But something more has happened, and it constitutes another victory of ours, theoretical once again, but precisely therefore extraordinarily practical. To the same extent that the parties of the erstwhile Communist International imbibed parliamentarianism to a degree unknown to the Turati and Kautsky – respectable still, in the face of today’s disciples – the democratic bourgeoisie took off that last fig leaf, to let it subsist only as a soporific drug to be administered to the proletarians. Victorious in war over fascism, democracy survives today solely by virtue of not only an integral but a hundredfold adoption of the fascist method, which is then the other side of the totalitarian domination of the great imperialist powers at the scale of the world. This is noted by the ruling class “ideologues” themselves, they who first groan — groaning is their function, while history takes its inexorable course — about the divorce between “real country” and “legal country,” about the overwhelming pre-eminence of the executive, on the suffocating “dictatorship” of the “political class” and its parties, on the reduction of the very honorable deputies and senators to salaried bureaucrats, to managers of state enterprise, to shadows — laboriously greened by television screens — of what is supposed to be their “historic” function. In this framework, the parliamentary “tribune” is no longer anything, not even a microphone, and the “halls” ha long ceased to be the theater of great battles, let us not say of principle, but even merely oratory: it is the realm of ordinary administration, and to restore its pale luster there remain — inane toil — only the columns of any ‘Unità’…
“The corpse still walks,” yes, but only as a mirror for proletarian larks. If these, by absurd hypothesis, were to disappear of the stormy sky of bourgeois society, it too would disappear without anyone noticing its disappearance, because the state machine runs on its own account and the maintenance costs of Montecitorio and Palazzo Madama do not enter its budget other than as faux frais of social preservation. Its “socialist” and “communist” props no longer even have the justification that from there “we speak to the masses”: the voice, in there, dies out before it even leaves the lips (delicate lips, for that matter) of those who articulate it. The fair booth has the sole task of making an act of presence: its function is reduced to “being there,” a corpse cluttering the road to proletarian class revival.

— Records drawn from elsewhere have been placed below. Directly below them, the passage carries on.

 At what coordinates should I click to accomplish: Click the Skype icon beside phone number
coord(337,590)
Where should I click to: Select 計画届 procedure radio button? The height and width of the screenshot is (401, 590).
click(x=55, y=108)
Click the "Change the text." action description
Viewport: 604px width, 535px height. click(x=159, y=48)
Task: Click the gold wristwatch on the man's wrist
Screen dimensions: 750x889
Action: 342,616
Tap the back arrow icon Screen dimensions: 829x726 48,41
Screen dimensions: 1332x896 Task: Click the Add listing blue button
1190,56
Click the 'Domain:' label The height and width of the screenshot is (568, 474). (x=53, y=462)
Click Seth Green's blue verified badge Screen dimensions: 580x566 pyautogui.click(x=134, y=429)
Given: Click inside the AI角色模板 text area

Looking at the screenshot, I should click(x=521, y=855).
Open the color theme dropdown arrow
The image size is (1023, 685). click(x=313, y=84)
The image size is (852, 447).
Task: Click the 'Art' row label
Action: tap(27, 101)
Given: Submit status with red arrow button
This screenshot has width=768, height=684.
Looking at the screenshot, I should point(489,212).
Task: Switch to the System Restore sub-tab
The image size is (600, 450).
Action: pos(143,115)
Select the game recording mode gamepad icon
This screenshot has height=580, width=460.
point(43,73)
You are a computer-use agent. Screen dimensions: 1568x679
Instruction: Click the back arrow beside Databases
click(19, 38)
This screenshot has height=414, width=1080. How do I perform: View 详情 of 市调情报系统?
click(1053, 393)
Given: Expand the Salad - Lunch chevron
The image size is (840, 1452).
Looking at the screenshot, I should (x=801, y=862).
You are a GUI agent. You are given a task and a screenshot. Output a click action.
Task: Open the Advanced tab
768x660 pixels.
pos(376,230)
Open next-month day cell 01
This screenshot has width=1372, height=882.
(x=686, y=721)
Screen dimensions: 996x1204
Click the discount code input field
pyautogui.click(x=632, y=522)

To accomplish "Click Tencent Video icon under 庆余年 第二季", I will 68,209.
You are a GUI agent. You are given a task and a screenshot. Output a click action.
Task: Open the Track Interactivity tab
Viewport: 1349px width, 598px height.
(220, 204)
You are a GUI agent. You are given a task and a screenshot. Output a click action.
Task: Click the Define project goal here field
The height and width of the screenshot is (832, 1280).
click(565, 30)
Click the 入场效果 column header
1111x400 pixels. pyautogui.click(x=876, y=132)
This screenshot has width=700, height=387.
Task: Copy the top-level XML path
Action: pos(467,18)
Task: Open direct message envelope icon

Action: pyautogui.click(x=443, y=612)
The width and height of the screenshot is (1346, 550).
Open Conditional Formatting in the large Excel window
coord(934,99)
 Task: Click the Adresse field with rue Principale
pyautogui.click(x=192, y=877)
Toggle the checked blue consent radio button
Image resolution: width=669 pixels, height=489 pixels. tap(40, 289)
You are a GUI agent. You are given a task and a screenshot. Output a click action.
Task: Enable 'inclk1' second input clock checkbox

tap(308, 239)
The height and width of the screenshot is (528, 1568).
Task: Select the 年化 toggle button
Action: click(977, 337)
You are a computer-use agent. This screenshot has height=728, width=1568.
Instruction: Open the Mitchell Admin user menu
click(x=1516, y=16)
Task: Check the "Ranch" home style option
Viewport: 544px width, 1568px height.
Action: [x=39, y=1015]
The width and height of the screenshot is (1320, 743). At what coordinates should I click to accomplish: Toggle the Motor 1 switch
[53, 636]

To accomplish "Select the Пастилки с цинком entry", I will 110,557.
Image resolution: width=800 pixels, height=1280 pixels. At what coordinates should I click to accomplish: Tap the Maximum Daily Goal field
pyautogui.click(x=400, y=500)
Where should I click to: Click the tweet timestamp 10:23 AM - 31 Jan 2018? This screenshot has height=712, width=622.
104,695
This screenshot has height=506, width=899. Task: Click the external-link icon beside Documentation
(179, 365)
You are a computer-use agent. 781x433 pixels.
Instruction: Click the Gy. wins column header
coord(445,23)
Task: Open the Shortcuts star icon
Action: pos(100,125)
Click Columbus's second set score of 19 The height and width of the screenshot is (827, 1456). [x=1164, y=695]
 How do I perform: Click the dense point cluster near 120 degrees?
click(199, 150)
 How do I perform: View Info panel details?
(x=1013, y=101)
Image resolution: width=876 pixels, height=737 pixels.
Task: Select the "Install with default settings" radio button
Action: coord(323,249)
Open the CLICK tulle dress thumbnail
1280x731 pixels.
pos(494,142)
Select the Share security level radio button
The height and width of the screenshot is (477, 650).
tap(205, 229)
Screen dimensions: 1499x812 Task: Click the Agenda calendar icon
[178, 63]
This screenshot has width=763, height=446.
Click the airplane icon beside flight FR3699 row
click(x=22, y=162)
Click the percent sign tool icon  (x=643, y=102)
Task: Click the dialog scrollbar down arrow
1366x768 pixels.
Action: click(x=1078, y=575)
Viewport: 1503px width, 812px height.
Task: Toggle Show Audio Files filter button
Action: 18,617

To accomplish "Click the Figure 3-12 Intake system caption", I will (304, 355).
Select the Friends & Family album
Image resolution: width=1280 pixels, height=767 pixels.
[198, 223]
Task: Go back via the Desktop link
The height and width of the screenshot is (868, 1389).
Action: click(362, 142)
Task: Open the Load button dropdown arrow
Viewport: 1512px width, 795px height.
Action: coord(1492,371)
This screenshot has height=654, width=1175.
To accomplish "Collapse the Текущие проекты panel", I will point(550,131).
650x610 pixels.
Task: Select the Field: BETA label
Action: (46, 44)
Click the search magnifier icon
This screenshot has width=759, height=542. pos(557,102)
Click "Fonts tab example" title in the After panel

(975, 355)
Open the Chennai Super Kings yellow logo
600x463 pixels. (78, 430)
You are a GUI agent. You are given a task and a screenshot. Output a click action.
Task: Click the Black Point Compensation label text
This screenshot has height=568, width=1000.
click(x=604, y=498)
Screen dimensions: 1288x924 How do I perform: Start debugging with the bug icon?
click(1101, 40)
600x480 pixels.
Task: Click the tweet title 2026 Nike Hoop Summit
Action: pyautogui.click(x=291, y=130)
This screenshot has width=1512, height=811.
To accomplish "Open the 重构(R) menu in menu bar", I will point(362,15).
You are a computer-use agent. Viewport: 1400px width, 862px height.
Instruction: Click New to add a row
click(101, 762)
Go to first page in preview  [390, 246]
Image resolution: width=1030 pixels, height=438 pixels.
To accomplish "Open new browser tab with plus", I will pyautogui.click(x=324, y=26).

Stalin said — it was regime preservation needs that made him say this — that it was up to the communist parties to raise the flags mocked and trampled by the bourgeoisie. No other task the ruling class assigns to traitors; no other is the trade for which, handsomely, it pays them.
The class party, the Marxist revolutionary party, has only to take note of this. We did so, as can be seen in the article that follows, on the eve of the general elections called for May 1952 – not for one year of the second half of the century, but for the entire span of time that separates us from the revolution. In 1920, we said that the adoption of “revolutionary parliamentarianism ,” especially in countries of advanced capitalism, was dangerous. Today, the balance sheet of long decades authorizes us to say that, regardless of good intentions, to attempt it again would be defeatist: it would be tantamount, consciously or not, to restoring the semblance of life to what history itself, to our great joy, has killed off; it would mean restoring oxygen to what the bourgeoisie – denying itself and agreeing with us – has shown to be only a ghost.
Let the proletariat turn its back forever to the ignoble string puppet theatre, and seek oxygen of the great battles past and future – as Trotsky put it – there where it is only possible to breathe it: outside those walls, in the squares.